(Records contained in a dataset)
_ _ _ _ _
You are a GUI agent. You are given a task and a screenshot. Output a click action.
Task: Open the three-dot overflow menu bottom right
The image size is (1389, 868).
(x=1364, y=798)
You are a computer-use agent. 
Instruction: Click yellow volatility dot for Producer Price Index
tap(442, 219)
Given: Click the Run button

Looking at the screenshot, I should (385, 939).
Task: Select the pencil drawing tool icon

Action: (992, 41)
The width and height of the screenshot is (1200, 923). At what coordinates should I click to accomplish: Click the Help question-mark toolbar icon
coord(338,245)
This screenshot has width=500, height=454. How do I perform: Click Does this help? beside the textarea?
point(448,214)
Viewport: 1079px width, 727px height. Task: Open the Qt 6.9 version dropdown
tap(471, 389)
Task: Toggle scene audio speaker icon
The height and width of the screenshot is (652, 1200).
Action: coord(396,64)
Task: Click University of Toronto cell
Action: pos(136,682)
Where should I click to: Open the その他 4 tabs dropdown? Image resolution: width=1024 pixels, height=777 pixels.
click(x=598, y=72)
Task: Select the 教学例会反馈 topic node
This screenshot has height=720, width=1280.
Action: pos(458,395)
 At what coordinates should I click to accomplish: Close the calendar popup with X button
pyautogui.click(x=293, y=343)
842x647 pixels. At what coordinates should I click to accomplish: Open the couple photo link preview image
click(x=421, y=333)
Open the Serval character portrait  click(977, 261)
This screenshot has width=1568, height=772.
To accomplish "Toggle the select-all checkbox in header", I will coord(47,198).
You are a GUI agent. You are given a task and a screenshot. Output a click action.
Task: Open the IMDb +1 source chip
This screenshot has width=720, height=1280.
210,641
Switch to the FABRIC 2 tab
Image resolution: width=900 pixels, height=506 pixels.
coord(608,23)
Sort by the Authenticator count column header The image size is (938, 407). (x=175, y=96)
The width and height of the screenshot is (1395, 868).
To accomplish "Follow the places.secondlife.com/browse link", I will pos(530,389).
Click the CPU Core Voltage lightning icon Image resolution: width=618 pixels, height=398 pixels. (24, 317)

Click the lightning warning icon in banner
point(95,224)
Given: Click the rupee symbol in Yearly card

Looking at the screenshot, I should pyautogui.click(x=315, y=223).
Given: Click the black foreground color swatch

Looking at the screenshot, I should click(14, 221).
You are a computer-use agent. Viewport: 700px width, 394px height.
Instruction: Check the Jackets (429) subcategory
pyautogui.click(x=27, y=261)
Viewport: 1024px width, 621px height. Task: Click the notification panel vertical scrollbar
_ _ _ _ _
Problem description: Reproduce only the lines between the line containing "Instruction: Check the" and the last line of the records, those two lines included, exactly.

The answer:
Instruction: Check the Jackets (429) subcategory
pyautogui.click(x=27, y=261)
Viewport: 1024px width, 621px height. Task: Click the notification panel vertical scrollbar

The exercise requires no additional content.